[START OF Available records]

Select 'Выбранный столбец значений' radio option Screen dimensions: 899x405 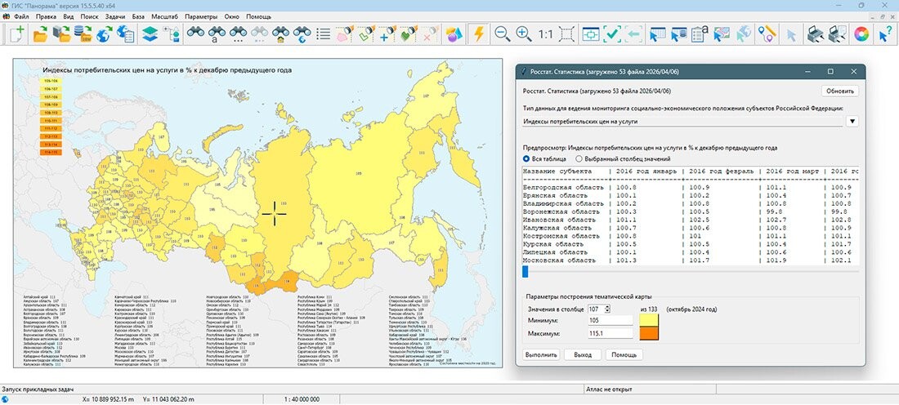(x=579, y=158)
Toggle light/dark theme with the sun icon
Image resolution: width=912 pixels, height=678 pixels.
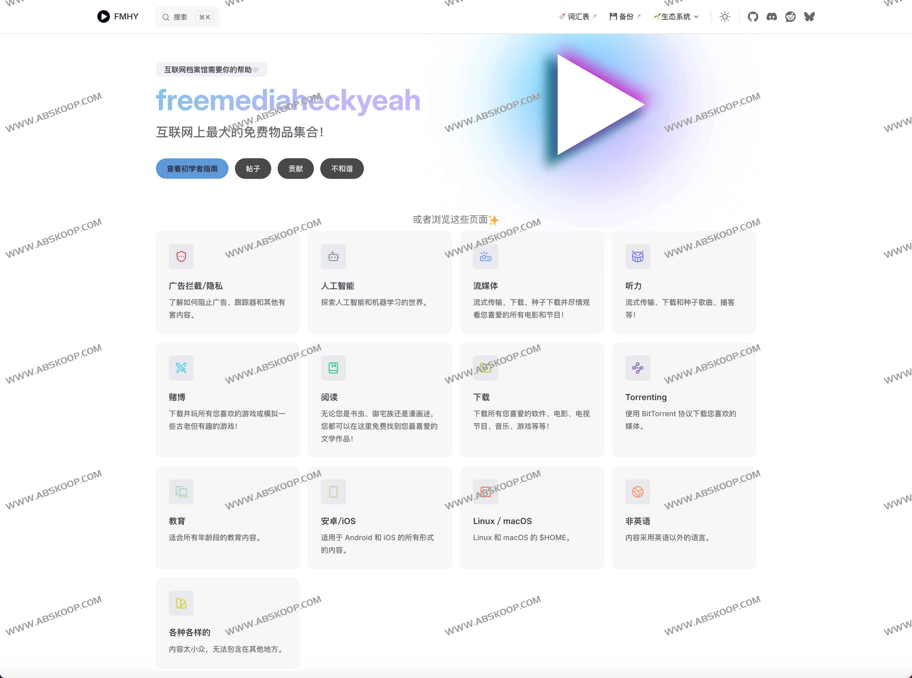[725, 16]
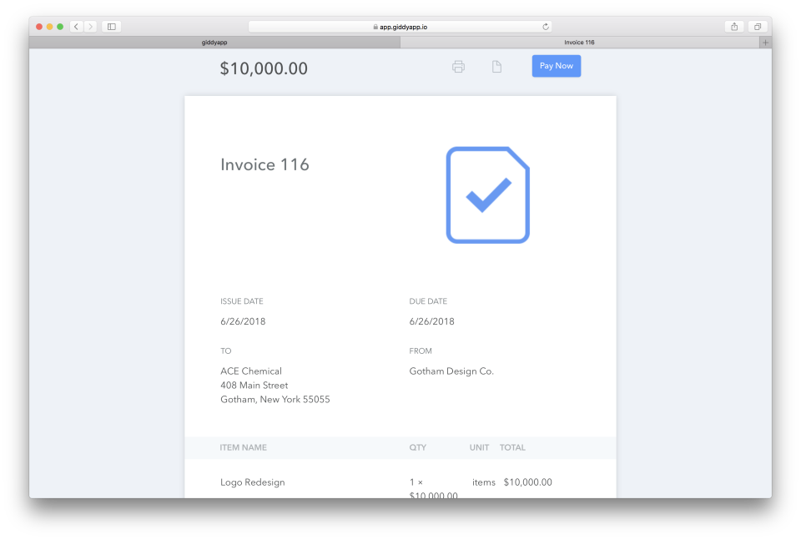Go back with Safari's back arrow
The width and height of the screenshot is (801, 540).
76,27
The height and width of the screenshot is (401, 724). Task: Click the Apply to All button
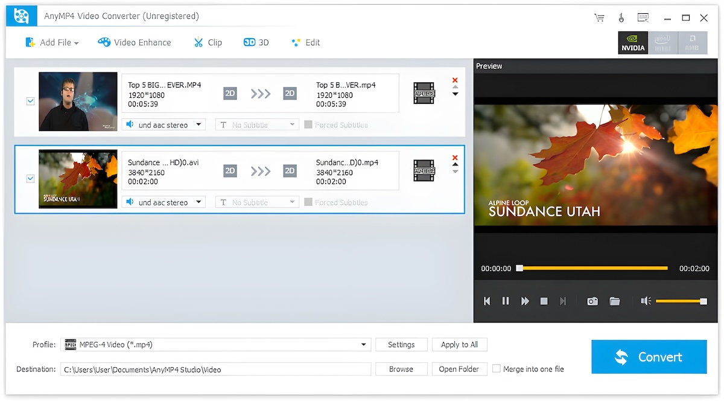459,345
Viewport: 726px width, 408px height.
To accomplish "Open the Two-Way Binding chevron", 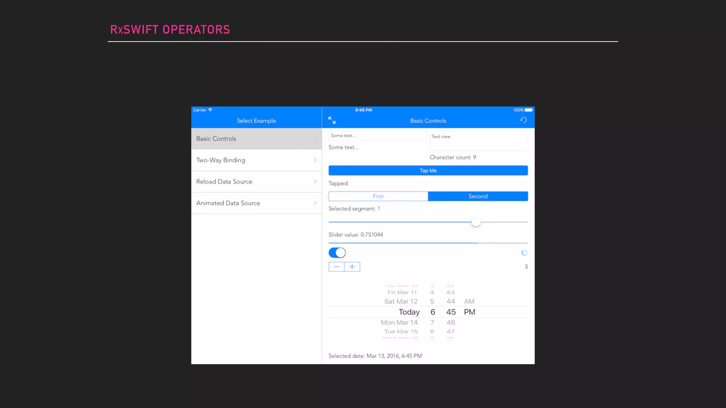I will pyautogui.click(x=315, y=160).
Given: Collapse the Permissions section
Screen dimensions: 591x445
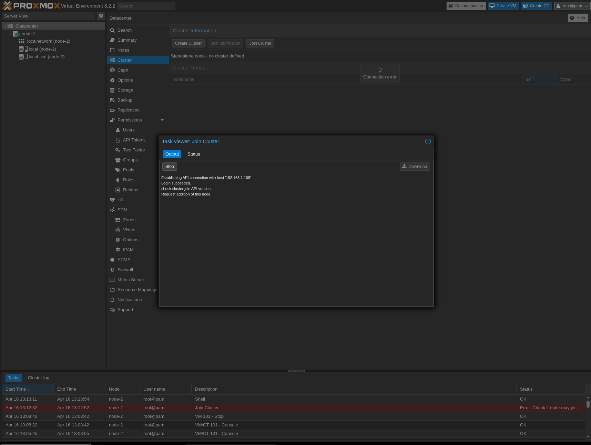Looking at the screenshot, I should 162,120.
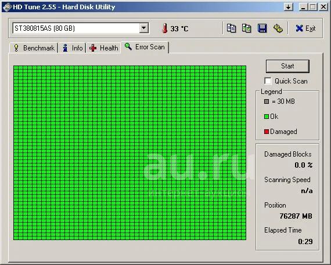
Task: Enable the Quick Scan checkbox
Action: 268,81
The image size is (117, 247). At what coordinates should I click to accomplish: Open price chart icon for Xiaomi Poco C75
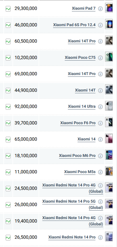pyautogui.click(x=8, y=58)
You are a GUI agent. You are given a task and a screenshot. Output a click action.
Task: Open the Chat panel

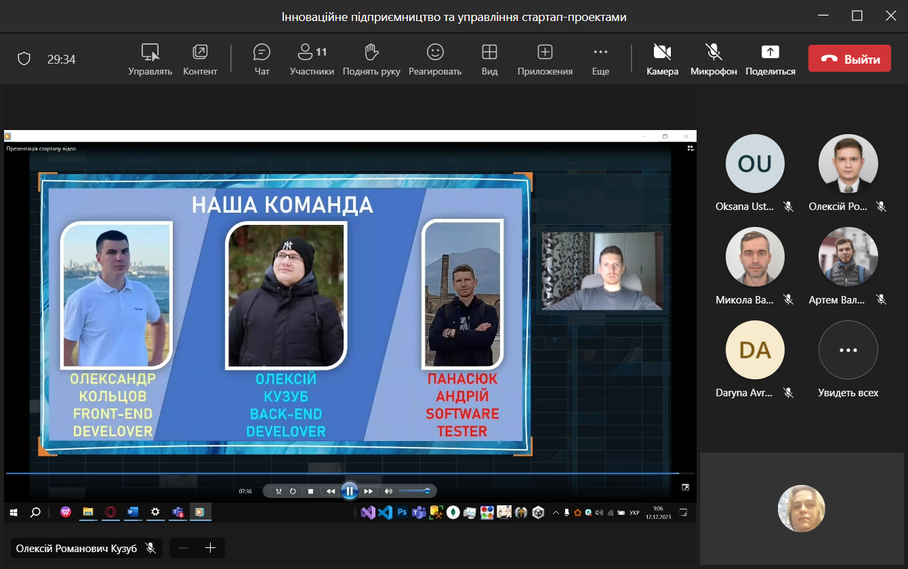coord(262,59)
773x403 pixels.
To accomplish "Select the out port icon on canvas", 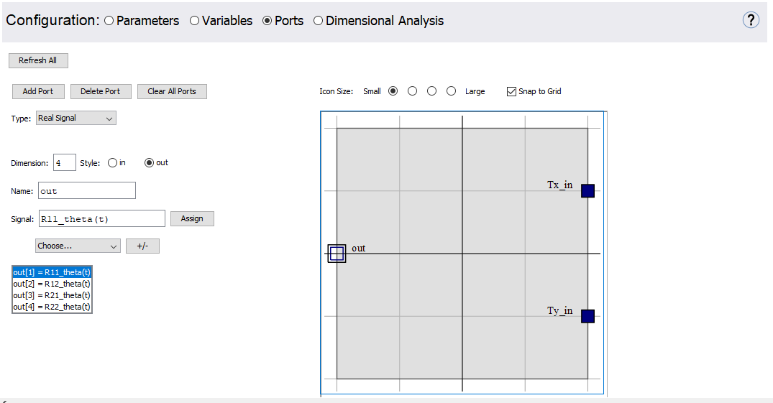I will 337,254.
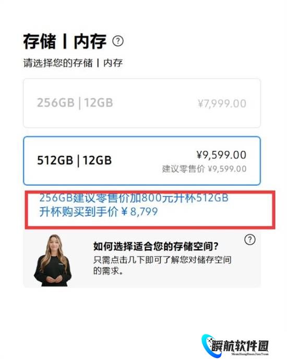Screen dimensions: 287x359
Task: Click 建议零售价 ¥9,599.00 suggested price label
Action: 205,169
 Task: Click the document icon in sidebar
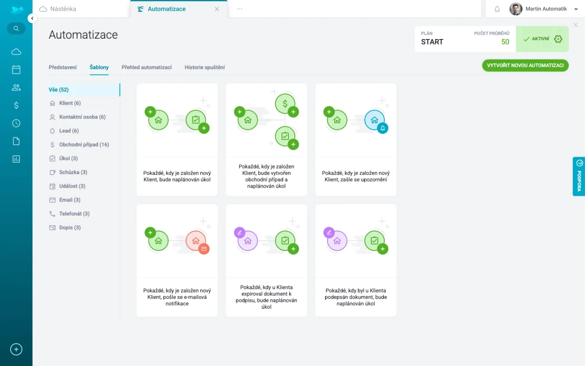click(16, 141)
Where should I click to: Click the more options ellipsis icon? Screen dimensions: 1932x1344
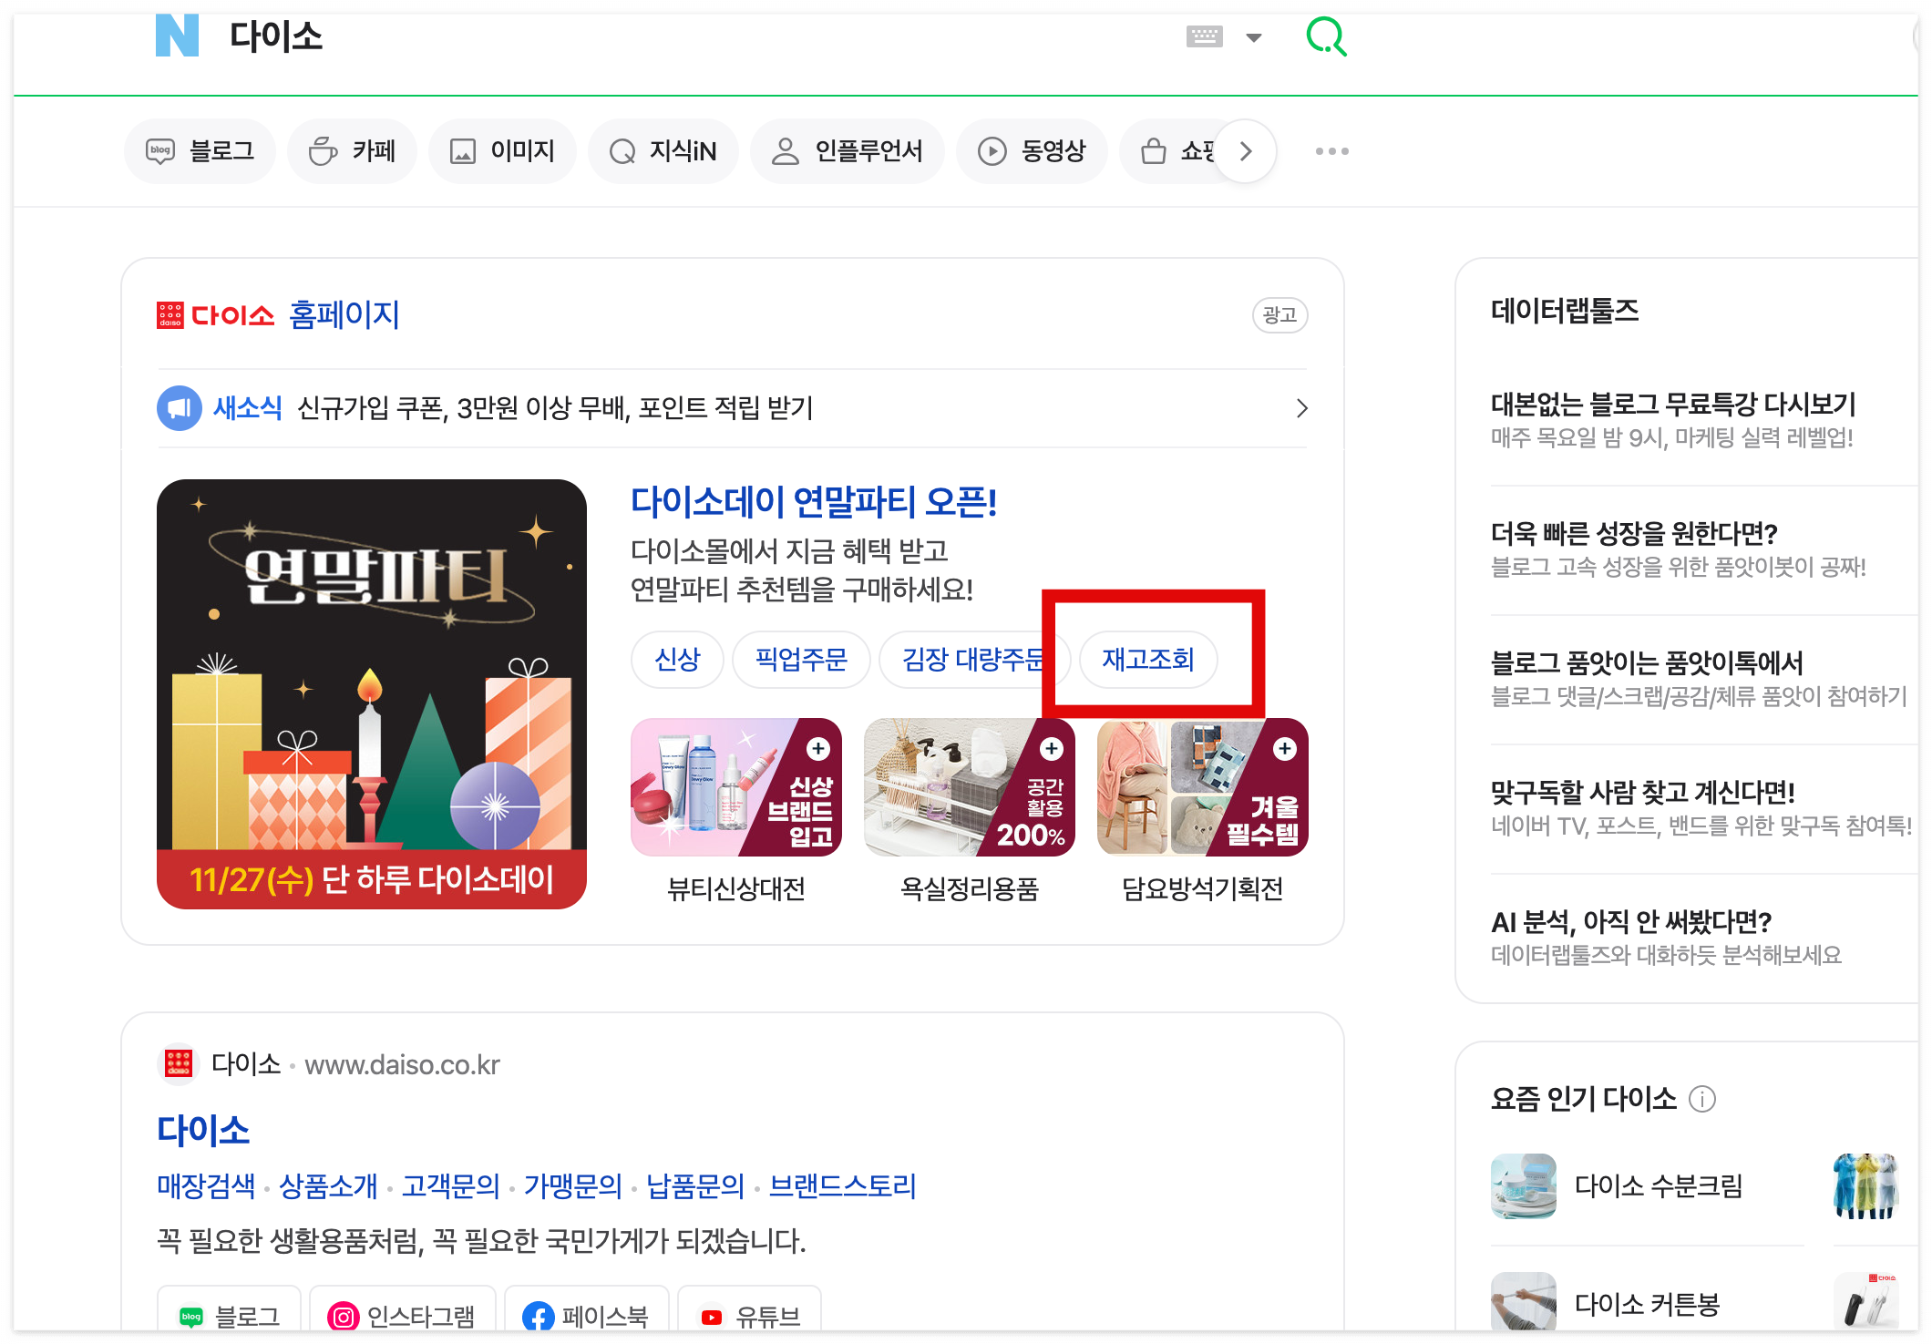pos(1331,150)
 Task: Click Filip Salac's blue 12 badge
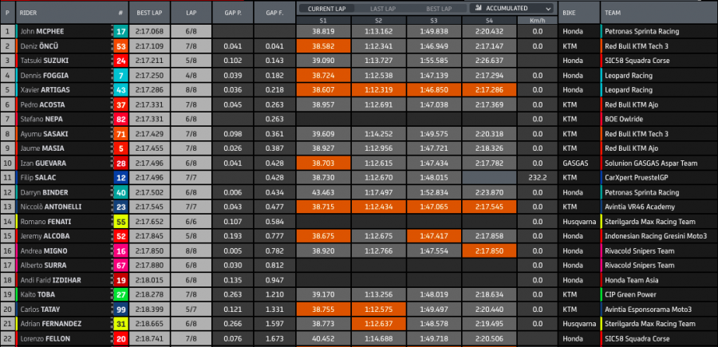point(120,177)
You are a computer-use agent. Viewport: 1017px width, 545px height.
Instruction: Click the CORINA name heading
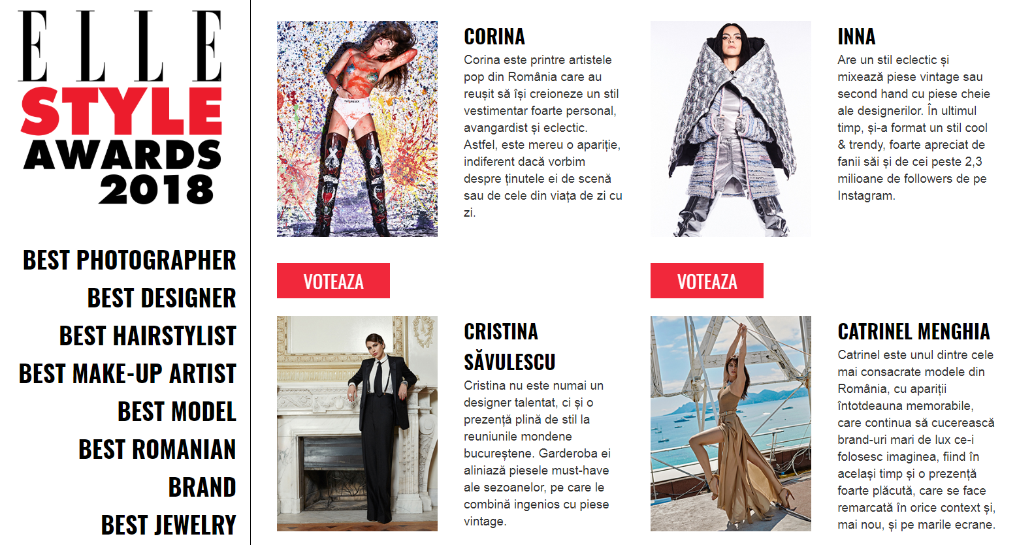point(494,37)
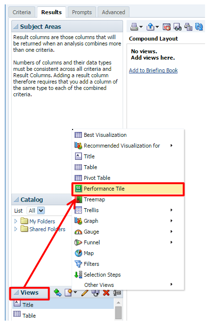Click the schedule analysis calendar icon
Image resolution: width=206 pixels, height=325 pixels.
[167, 27]
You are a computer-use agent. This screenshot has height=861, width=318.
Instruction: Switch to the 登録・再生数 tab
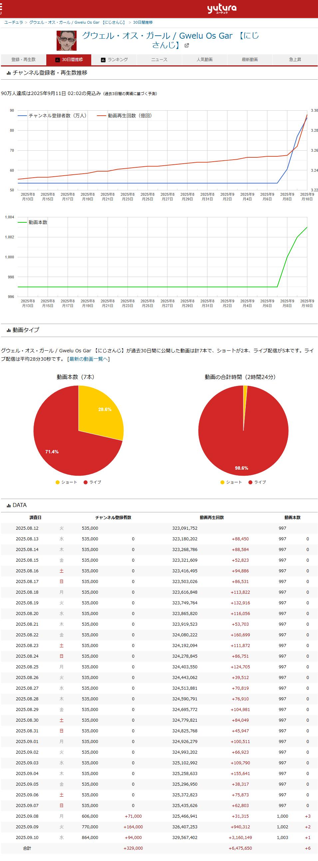(x=23, y=59)
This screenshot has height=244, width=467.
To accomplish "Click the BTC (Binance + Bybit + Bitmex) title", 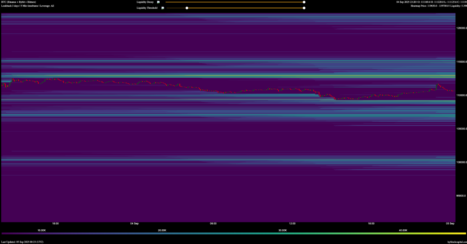I will point(19,2).
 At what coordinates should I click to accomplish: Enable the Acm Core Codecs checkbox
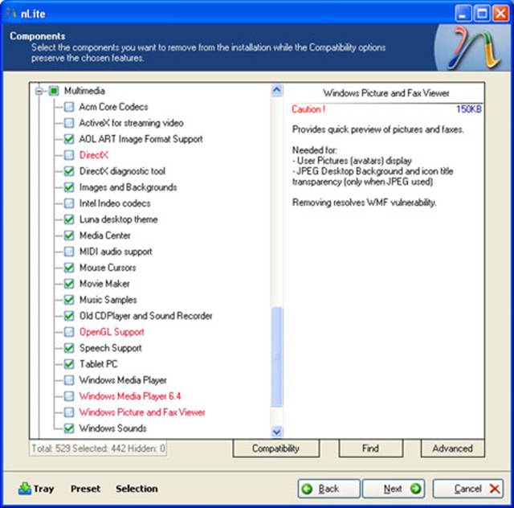(69, 107)
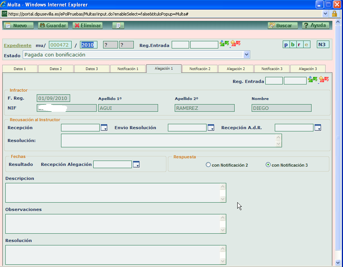
Task: Click the green Reg.Entrada icon beside Expediente fields
Action: (224, 44)
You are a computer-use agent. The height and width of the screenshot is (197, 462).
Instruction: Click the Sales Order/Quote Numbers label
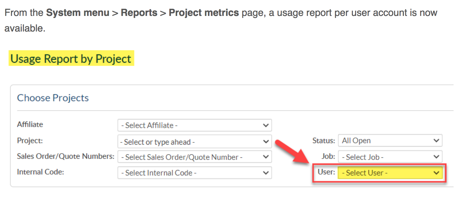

[END OF Available records]

Gather every line of the listing above that contains the word "coordinates". Only lines where the capitalization matches count.

The image size is (117, 247). At what coordinates should I click to accomplish: Open price chart icon for Xiaomi Poco C75
 At what coordinates should I click to accomplish: Enable the Acm Core Codecs checkbox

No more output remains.